Cette aventure humaine, que l'anthropologue Malika Hachid fait remonter
sur la terre d'Algérie à cinquante siècles avant les Pharaons, fera
connaître aux enfants de Tamazgha moult péripéties à la suite desquelles
ils subiront invasions, agressions, brassages, mais au cours desquelles
ils porteront aussi le message d'une culture authentique, d'un attachement
viscéral à la terre et aux valeurs des ancêtres et d'un humanisme qui
transcende les chapelles et les époques. "Les tenants d'un chauvinisme
souffreteux peuvent aller déplorant la trop grande ouverture de l'éventail
: Hannibal a conçu sa stratégie en punique, c'est en latin qu'Augustin a
dit la cité de Dieu, en arabe qu'Ibn Khaldoun a exposé les lois de la
révolution des hommes. Personnellement, il me plaît de constater dès les
débuts de l'histoire cette ample faculté d'accueil. Il se peut que les
ghettos sécurisent mais qu'ils stérilisent, c'est sûr". (Mouloud Mammeri).

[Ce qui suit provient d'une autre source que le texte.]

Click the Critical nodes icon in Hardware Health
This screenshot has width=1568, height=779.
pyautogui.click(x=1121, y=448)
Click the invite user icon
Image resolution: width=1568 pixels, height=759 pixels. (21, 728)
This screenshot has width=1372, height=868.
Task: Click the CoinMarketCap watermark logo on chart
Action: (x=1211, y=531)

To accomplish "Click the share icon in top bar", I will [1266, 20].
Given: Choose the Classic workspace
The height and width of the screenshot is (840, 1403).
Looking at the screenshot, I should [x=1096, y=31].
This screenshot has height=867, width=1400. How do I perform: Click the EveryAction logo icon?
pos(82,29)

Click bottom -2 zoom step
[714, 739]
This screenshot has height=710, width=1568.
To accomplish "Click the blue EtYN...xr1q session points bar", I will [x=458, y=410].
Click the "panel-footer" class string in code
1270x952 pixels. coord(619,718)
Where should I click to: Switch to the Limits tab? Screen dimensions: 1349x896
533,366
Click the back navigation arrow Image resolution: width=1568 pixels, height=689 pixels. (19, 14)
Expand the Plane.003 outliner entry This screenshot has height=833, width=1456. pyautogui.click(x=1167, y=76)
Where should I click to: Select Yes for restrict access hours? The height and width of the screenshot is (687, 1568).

Tout au long de l'histoire tumultueuse de l'Algérie, la culture berbère —
souvent sans support écrit - a pu être conservée dans ses différentes
formes dont la principale est la forme linguistique. Dans le processus de
revendication inhérent à tamazight, l'identité et l'histoire à réhabiliter
sont étroitement jumelées à la langue.
C'est évidemment au XXe siècle que la conscience berbère, concentrée en
Kabylie pour des raisons historiques, commencera à prendre son élan. Au
sein du mouvement national, la question connaîtra son apogée pendant la "crise
berbériste" de 1949 où des militants de la Kabylie avaient essayé
d'introduire la dimension berbère du peuple algérien dans les textes et la
philosophie du parti nationaliste, le PPA.
L'action fut rapidement présentée comme un "travail fractionnaire" au sein
du parti et on qualifia les animateurs du mouvement de "berbéro-matérialistes".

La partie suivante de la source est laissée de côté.